[Source records]
↓

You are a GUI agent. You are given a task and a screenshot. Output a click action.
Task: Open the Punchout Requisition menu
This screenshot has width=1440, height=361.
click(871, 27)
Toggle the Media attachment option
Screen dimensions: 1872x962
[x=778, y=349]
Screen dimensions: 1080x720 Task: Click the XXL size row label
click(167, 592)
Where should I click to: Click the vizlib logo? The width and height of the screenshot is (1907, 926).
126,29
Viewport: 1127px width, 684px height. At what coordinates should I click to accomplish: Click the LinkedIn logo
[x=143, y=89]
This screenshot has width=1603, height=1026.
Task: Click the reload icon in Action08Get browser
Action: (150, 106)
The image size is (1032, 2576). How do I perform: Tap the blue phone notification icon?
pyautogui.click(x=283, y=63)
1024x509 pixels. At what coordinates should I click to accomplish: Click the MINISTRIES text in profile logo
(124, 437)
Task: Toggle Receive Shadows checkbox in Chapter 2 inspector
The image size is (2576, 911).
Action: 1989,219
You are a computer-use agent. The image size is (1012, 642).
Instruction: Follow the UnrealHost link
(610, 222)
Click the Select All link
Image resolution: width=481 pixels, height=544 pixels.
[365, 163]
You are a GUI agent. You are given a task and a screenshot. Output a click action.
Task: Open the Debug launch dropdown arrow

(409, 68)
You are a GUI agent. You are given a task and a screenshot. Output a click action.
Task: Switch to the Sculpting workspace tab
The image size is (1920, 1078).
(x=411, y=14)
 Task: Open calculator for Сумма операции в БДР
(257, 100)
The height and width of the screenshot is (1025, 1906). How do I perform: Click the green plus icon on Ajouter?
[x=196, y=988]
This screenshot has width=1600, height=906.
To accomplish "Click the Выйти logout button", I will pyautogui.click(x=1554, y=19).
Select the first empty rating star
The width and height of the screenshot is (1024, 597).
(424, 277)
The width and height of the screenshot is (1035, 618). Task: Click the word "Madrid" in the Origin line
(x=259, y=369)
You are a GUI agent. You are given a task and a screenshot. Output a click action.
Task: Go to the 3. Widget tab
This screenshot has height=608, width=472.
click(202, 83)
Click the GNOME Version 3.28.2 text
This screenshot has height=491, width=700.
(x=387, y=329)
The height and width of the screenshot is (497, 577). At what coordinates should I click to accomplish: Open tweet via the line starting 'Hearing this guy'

↑

__What to produce__. Print every line of the items above unchanged, from the first to the last.

__Correct output__.
You are a GUI agent. You are given a task and a screenshot. Output a click action.
Task: Open the Punchout Requisition menu
This screenshot has width=1440, height=361.
click(871, 27)
Toggle the Media attachment option
Screen dimensions: 1872x962
[x=778, y=349]
Screen dimensions: 1080x720 Task: Click the XXL size row label
click(167, 592)
Where should I click to: Click the vizlib logo? The width and height of the screenshot is (1907, 926).
126,29
Viewport: 1127px width, 684px height. At what coordinates should I click to accomplish: Click the LinkedIn logo
[x=143, y=89]
This screenshot has width=1603, height=1026.
Task: Click the reload icon in Action08Get browser
Action: (150, 106)
The image size is (1032, 2576). How do I perform: Tap the blue phone notification icon?
pyautogui.click(x=283, y=63)
1024x509 pixels. At what coordinates should I click to accomplish: Click the MINISTRIES text in profile logo
(124, 437)
Task: Toggle Receive Shadows checkbox in Chapter 2 inspector
The image size is (2576, 911).
Action: 1989,219
You are a computer-use agent. The image size is (1012, 642).
Instruction: Follow the UnrealHost link
(610, 222)
Click the Select All link
Image resolution: width=481 pixels, height=544 pixels.
[365, 163]
You are a GUI agent. You are given a task and a screenshot. Output a click action.
Task: Open the Debug launch dropdown arrow

(409, 68)
You are a GUI agent. You are given a task and a screenshot. Output a click action.
Task: Switch to the Sculpting workspace tab
The image size is (1920, 1078).
(x=411, y=14)
 Task: Open calculator for Сумма операции в БДР
(257, 100)
The height and width of the screenshot is (1025, 1906). How do I perform: Click the green plus icon on Ajouter?
[x=196, y=988]
This screenshot has width=1600, height=906.
To accomplish "Click the Выйти logout button", I will pyautogui.click(x=1554, y=19).
Select the first empty rating star
The width and height of the screenshot is (1024, 597).
(424, 277)
The width and height of the screenshot is (1035, 618). Task: Click the word "Madrid" in the Origin line
(x=259, y=369)
You are a GUI agent. You are given a task and a screenshot. Output a click action.
Task: Go to the 3. Widget tab
This screenshot has height=608, width=472.
click(202, 83)
Click the GNOME Version 3.28.2 text
This screenshot has height=491, width=700.
(x=387, y=329)
The height and width of the screenshot is (497, 577). At what coordinates should I click to accomplish: Open tweet via the line starting 'Hearing this guy'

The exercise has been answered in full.